Beim Staat dagegen vermisst Varja Bastiančić oft den Elan, Probleme anzugehen. Zum Beispiel, wenn jemand Notunterkünfte und Sozialhilfe in Anspruch nehmen wolle. Hier seien die bürokratischen Hürden für viele Obdachlose einfach zu hoch. Und so würde schon die offizielle Statistik an sich viel zu kurz greifen. Die nämlich zählt 500 Obdachlose in ganz Kroatien. Von gut vier Mal so vielen gehen dagegen Hilfsorganisationen aus –Tendenz steigend.
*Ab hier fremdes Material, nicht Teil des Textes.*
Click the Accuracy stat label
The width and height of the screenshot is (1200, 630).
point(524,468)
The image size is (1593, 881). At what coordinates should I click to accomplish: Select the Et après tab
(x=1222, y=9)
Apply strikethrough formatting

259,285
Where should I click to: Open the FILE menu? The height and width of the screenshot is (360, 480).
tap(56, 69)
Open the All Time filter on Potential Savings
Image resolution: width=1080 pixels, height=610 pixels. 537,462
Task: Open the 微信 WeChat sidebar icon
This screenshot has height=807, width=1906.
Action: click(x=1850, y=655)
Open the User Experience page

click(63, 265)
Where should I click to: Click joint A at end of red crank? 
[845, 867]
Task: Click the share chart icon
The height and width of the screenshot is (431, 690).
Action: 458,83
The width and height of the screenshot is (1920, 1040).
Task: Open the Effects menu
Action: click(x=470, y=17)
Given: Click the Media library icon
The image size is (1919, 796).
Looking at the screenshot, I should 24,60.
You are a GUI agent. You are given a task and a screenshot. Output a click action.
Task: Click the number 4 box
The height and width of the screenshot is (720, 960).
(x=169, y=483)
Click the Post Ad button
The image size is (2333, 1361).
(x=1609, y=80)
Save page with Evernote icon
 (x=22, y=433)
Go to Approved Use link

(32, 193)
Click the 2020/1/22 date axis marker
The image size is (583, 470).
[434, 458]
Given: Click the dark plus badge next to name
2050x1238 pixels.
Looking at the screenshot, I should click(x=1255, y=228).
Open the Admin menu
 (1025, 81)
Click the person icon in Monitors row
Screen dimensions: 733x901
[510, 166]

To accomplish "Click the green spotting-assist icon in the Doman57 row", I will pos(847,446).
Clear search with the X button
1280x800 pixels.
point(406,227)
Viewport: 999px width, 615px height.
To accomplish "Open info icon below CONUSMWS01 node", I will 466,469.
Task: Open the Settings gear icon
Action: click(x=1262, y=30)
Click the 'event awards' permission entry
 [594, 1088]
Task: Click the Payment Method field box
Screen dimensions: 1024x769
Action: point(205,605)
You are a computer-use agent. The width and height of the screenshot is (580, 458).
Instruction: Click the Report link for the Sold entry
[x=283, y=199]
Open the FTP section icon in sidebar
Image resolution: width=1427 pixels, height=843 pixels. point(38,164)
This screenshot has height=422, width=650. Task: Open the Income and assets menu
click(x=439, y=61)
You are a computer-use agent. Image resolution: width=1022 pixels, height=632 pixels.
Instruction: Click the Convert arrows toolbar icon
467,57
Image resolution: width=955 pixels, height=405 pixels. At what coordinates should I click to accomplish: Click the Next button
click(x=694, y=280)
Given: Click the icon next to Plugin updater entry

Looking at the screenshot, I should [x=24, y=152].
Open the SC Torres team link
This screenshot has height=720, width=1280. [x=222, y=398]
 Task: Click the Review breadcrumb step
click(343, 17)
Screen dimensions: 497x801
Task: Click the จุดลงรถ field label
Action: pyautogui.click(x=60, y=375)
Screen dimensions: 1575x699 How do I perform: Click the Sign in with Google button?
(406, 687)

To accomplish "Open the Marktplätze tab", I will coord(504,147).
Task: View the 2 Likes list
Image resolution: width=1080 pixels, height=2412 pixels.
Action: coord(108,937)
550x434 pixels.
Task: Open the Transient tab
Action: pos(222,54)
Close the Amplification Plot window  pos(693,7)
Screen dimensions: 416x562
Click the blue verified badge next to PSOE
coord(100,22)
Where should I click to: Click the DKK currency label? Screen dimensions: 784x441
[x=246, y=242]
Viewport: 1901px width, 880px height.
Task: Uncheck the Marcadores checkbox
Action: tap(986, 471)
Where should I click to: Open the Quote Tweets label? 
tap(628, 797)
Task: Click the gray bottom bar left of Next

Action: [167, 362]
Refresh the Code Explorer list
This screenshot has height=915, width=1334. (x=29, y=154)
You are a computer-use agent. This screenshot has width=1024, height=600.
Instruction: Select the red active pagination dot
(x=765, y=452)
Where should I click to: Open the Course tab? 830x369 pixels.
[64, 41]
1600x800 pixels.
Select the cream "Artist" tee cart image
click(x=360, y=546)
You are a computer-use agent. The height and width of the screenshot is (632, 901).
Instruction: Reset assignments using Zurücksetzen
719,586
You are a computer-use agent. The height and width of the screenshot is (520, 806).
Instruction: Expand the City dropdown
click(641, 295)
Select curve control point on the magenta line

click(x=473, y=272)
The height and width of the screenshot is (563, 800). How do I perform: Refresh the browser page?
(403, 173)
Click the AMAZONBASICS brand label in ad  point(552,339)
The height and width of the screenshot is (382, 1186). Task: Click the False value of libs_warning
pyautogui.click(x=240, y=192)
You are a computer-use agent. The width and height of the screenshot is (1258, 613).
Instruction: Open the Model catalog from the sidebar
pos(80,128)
Irgendwann einmal wieder eine Wohnung zu bekommen, das wird für Obdachlose gerade an der kroatischen Küste immer schwieriger. Die Immobilien- und Mietpreise haben in den letzten Jahren kräftig angezogen. Und allzu oft werden Apartments vorrangig an zahlungskräftige Urlauber vermietet. Eine kleine Einraum-Wohnung in Pula kostet mindestens 300 Euro. Wohnungslose haben da mit 130 Euro Sozialhilfe praktisch keine Chance.
Diese Probleme löst das neue Übernachtungshaus nicht. Aber erst einmal einen würdigen Ort zum Übernachten, den will Varja Bastiančić damit schaffen:
Varja Bastiančić
"Das Ziel ist: jemandem Respekt und Liebe entgegen zu bringen, wenn er zu uns kommt. Ihn willkommen zu heißen. Mein Leben hat gezeigt, dass das der einzige Weg zum Menschen ist."